Our laboratory has been studying factors that induce deamination in DNA. We have used model nucleic acid base and polymer systems to examine two inter-related hypotheses: (l) that ionized and protonated base pairs may be induced to form in DNA, and (2) that they may provide one pathway that can lead to induced deamination in DNA. We hypothesize that protonated base pairs may arise from several different kinds of DNA alterations, and that the deamination of protonated cytosines may comprise a previously undetermined and significant source of genetic mutations.
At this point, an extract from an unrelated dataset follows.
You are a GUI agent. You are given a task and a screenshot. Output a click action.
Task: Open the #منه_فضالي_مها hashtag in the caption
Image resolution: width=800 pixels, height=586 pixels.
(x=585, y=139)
In order to study induced deamination, we have developed a sensitive reversion assay by which the rates of deamination at a single site can be assessed under a variety of conditions. In the present grant, we propose to extend our studies in three ways. First, we will measure the rates of deamination of 5-methylcytosine (5mC) at 37 degrees C at specific locations in single (ss) and double-stranded (ds) DNA and compare the rates of deamination with those of unmethylated cytosine at the same site and under similar conditions. 5mC deaminates directly to thymine. Kinetic parameters for this reaction have never been measured under physiological conditions. There are three sites in our target where DNA can be methylated, and where we can measure the deamination of 5mC. Second, we have observed that CC-->TT tandem double mutations occur with unusually high frequency in double-stranded DNA incubated for long periods of time. The results are unusual in that the CC-->TT frequency is higher than even that of single C-->T mutants and the lesion presumably involves a uracil intermediate because tandem double mutations are nearly eliminated in an ung+ strain. The time dependent induction of double mutants may represent some type of induced mutation phenomena that has not previously been characterized. We will search for the cause(s) of tandem double mutants, determine their rates of induction by various agents, and identify the lesion(s) responsible. Third, we will complete our studies on the effect of the food additive, bisulfite ion, on the rate and mechanism of deamination of cytosine in double stranded DNA. This will be done at physiological temperatures and pH, under anaerobic conditions, and in the presence and absence of free- radical inhibitors.